▶ Data
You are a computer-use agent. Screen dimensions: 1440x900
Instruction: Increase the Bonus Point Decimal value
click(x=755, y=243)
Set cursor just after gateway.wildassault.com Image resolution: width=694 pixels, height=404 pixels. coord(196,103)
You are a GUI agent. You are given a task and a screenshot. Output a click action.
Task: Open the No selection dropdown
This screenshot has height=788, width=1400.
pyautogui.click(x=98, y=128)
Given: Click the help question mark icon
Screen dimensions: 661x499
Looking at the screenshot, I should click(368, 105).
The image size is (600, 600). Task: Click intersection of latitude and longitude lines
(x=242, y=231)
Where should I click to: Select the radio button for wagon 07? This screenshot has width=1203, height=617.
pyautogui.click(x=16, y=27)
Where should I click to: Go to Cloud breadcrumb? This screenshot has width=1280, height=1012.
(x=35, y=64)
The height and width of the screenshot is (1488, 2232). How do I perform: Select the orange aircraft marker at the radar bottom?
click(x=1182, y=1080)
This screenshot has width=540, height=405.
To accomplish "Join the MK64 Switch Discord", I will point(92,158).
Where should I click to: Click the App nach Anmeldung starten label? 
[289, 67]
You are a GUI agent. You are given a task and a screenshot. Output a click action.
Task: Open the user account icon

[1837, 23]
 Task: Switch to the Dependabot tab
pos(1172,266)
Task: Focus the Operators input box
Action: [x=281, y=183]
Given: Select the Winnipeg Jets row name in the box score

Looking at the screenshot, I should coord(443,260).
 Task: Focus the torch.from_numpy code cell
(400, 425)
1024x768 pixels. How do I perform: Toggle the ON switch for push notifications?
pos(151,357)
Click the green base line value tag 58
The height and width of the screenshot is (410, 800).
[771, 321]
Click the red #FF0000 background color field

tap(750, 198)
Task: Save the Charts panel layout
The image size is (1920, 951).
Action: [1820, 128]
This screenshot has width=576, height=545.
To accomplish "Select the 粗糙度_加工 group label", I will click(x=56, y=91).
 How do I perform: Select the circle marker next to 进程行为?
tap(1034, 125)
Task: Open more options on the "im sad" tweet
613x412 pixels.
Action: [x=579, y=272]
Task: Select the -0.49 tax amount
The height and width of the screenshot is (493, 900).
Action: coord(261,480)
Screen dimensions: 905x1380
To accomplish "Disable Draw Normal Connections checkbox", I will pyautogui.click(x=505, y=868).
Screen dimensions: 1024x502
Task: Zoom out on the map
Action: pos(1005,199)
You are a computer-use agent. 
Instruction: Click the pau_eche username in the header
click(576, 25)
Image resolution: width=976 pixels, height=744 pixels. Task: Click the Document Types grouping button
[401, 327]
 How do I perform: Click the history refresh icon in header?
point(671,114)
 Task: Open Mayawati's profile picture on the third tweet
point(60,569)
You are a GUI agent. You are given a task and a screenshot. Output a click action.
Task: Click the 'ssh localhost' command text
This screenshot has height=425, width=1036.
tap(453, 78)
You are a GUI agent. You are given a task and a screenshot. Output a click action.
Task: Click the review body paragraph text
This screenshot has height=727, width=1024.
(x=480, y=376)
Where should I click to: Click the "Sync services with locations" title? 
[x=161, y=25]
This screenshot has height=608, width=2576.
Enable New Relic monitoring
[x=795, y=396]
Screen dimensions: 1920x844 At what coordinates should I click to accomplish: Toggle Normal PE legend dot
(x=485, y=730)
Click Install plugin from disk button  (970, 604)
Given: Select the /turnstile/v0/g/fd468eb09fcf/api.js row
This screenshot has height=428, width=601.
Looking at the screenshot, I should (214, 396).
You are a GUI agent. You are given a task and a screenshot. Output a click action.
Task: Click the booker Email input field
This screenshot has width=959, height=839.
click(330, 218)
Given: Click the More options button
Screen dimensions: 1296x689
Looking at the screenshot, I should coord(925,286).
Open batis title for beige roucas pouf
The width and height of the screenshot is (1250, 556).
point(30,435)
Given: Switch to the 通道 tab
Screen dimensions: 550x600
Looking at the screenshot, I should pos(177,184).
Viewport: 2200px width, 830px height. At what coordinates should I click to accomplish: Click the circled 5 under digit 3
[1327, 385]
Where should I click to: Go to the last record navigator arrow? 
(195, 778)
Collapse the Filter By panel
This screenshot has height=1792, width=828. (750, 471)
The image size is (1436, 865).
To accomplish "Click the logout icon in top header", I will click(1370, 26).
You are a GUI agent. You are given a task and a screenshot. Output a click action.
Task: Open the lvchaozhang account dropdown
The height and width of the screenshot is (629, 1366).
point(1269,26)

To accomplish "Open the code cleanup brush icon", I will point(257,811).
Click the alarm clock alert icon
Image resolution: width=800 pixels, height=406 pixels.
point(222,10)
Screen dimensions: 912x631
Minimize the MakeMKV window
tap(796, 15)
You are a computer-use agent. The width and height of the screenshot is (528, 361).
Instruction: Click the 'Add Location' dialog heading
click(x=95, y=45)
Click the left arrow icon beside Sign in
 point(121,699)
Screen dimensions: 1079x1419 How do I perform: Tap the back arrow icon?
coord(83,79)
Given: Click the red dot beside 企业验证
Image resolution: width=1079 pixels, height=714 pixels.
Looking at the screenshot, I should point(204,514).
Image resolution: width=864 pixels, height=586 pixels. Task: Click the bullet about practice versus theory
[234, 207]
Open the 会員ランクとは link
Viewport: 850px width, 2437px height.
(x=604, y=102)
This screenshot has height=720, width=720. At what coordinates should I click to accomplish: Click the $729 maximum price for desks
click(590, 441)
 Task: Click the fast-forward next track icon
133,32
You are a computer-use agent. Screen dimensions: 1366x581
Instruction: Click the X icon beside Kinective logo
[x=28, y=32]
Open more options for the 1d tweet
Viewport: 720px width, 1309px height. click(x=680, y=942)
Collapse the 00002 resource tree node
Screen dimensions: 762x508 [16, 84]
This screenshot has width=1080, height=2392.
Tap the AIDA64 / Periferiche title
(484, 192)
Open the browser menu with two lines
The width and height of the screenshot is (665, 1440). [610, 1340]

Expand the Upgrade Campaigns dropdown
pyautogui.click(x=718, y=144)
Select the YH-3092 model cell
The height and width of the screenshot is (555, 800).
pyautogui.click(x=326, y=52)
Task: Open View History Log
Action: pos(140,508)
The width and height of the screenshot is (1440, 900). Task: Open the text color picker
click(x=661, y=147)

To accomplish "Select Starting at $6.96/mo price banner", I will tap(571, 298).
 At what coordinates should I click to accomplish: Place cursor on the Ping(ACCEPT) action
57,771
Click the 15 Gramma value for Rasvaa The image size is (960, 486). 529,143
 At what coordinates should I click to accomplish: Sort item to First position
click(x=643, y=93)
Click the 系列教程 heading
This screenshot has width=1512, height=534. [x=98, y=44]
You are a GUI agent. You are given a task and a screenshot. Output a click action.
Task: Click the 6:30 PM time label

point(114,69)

▶ Task details
For each line shown above, write an exact copy.

▶ Written response
You are a computer-use agent. Screen dimensions: 1440x900
Instruction: Increase the Bonus Point Decimal value
click(x=755, y=243)
Set cursor just after gateway.wildassault.com Image resolution: width=694 pixels, height=404 pixels. coord(196,103)
You are a GUI agent. You are given a task and a screenshot. Output a click action.
Task: Open the No selection dropdown
This screenshot has height=788, width=1400.
pyautogui.click(x=98, y=128)
Given: Click the help question mark icon
Screen dimensions: 661x499
Looking at the screenshot, I should click(368, 105).
The image size is (600, 600). Task: Click intersection of latitude and longitude lines
(x=242, y=231)
Where should I click to: Select the radio button for wagon 07? This screenshot has width=1203, height=617.
pyautogui.click(x=16, y=27)
Where should I click to: Go to Cloud breadcrumb? This screenshot has width=1280, height=1012.
(x=35, y=64)
The height and width of the screenshot is (1488, 2232). How do I perform: Select the orange aircraft marker at the radar bottom?
click(x=1182, y=1080)
This screenshot has width=540, height=405.
To accomplish "Join the MK64 Switch Discord", I will point(92,158).
Where should I click to: Click the App nach Anmeldung starten label? 
[289, 67]
You are a GUI agent. You are given a task and a screenshot. Output a click action.
Task: Open the user account icon

[1837, 23]
 Task: Switch to the Dependabot tab
pos(1172,266)
Task: Focus the Operators input box
Action: [x=281, y=183]
Given: Select the Winnipeg Jets row name in the box score

Looking at the screenshot, I should coord(443,260).
 Task: Focus the torch.from_numpy code cell
(400, 425)
1024x768 pixels. How do I perform: Toggle the ON switch for push notifications?
pos(151,357)
Click the green base line value tag 58
The height and width of the screenshot is (410, 800).
[771, 321]
Click the red #FF0000 background color field

tap(750, 198)
Task: Save the Charts panel layout
The image size is (1920, 951).
Action: [1820, 128]
This screenshot has width=576, height=545.
To accomplish "Select the 粗糙度_加工 group label", I will click(x=56, y=91).
 How do I perform: Select the circle marker next to 进程行为?
tap(1034, 125)
Task: Open more options on the "im sad" tweet
613x412 pixels.
Action: [x=579, y=272]
Task: Select the -0.49 tax amount
The height and width of the screenshot is (493, 900).
Action: coord(261,480)
Screen dimensions: 905x1380
To accomplish "Disable Draw Normal Connections checkbox", I will pyautogui.click(x=505, y=868).
Screen dimensions: 1024x502
Task: Zoom out on the map
Action: pos(1005,199)
You are a computer-use agent. 
Instruction: Click the pau_eche username in the header
click(576, 25)
Image resolution: width=976 pixels, height=744 pixels. Task: Click the Document Types grouping button
[401, 327]
 How do I perform: Click the history refresh icon in header?
point(671,114)
 Task: Open Mayawati's profile picture on the third tweet
point(60,569)
You are a GUI agent. You are given a task and a screenshot. Output a click action.
Task: Click the 'ssh localhost' command text
This screenshot has height=425, width=1036.
tap(453, 78)
You are a GUI agent. You are given a task and a screenshot. Output a click action.
Task: Click the review body paragraph text
This screenshot has height=727, width=1024.
(x=480, y=376)
Where should I click to: Click the "Sync services with locations" title? 
[x=161, y=25]
This screenshot has height=608, width=2576.
Enable New Relic monitoring
[x=795, y=396]
Screen dimensions: 1920x844 At what coordinates should I click to accomplish: Toggle Normal PE legend dot
(x=485, y=730)
Click Install plugin from disk button  (970, 604)
Given: Select the /turnstile/v0/g/fd468eb09fcf/api.js row
This screenshot has height=428, width=601.
Looking at the screenshot, I should (214, 396).
You are a GUI agent. You are given a task and a screenshot. Output a click action.
Task: Click the booker Email input field
This screenshot has width=959, height=839.
click(330, 218)
Given: Click the More options button
Screen dimensions: 1296x689
Looking at the screenshot, I should coord(925,286).
Open batis title for beige roucas pouf
The width and height of the screenshot is (1250, 556).
point(30,435)
Given: Switch to the 通道 tab
Screen dimensions: 550x600
Looking at the screenshot, I should pos(177,184).
Viewport: 2200px width, 830px height. At what coordinates should I click to accomplish: Click the circled 5 under digit 3
[1327, 385]
Where should I click to: Go to the last record navigator arrow? 
(195, 778)
Collapse the Filter By panel
This screenshot has height=1792, width=828. (750, 471)
The image size is (1436, 865).
To accomplish "Click the logout icon in top header", I will click(1370, 26).
You are a GUI agent. You are given a task and a screenshot. Output a click action.
Task: Open the lvchaozhang account dropdown
The height and width of the screenshot is (629, 1366).
point(1269,26)

To accomplish "Open the code cleanup brush icon", I will point(257,811).
Click the alarm clock alert icon
Image resolution: width=800 pixels, height=406 pixels.
point(222,10)
Screen dimensions: 912x631
Minimize the MakeMKV window
tap(796, 15)
You are a computer-use agent. The width and height of the screenshot is (528, 361).
Instruction: Click the 'Add Location' dialog heading
click(x=95, y=45)
Click the left arrow icon beside Sign in
 point(121,699)
Screen dimensions: 1079x1419 How do I perform: Tap the back arrow icon?
coord(83,79)
Given: Click the red dot beside 企业验证
Image resolution: width=1079 pixels, height=714 pixels.
Looking at the screenshot, I should point(204,514).
Image resolution: width=864 pixels, height=586 pixels. Task: Click the bullet about practice versus theory
[234, 207]
Open the 会員ランクとは link
Viewport: 850px width, 2437px height.
(x=604, y=102)
This screenshot has height=720, width=720. At what coordinates should I click to accomplish: Click the $729 maximum price for desks
click(590, 441)
 Task: Click the fast-forward next track icon
133,32
You are a computer-use agent. Screen dimensions: 1366x581
Instruction: Click the X icon beside Kinective logo
[x=28, y=32]
Open more options for the 1d tweet
Viewport: 720px width, 1309px height. click(x=680, y=942)
Collapse the 00002 resource tree node
Screen dimensions: 762x508 [16, 84]
This screenshot has width=1080, height=2392.
Tap the AIDA64 / Periferiche title
(484, 192)
Open the browser menu with two lines
The width and height of the screenshot is (665, 1440). [610, 1340]

Expand the Upgrade Campaigns dropdown
pyautogui.click(x=718, y=144)
Select the YH-3092 model cell
The height and width of the screenshot is (555, 800).
pyautogui.click(x=326, y=52)
Task: Open View History Log
Action: pos(140,508)
The width and height of the screenshot is (1440, 900). Task: Open the text color picker
click(x=661, y=147)

To accomplish "Select Starting at $6.96/mo price banner", I will tap(571, 298).
 At what coordinates should I click to accomplish: Place cursor on the Ping(ACCEPT) action
57,771
Click the 15 Gramma value for Rasvaa The image size is (960, 486). 529,143
 At what coordinates should I click to accomplish: Sort item to First position
click(x=643, y=93)
Click the 系列教程 heading
This screenshot has width=1512, height=534. [x=98, y=44]
You are a GUI agent. You are given a task and a screenshot. Output a click action.
Task: Click the 6:30 PM time label

point(114,69)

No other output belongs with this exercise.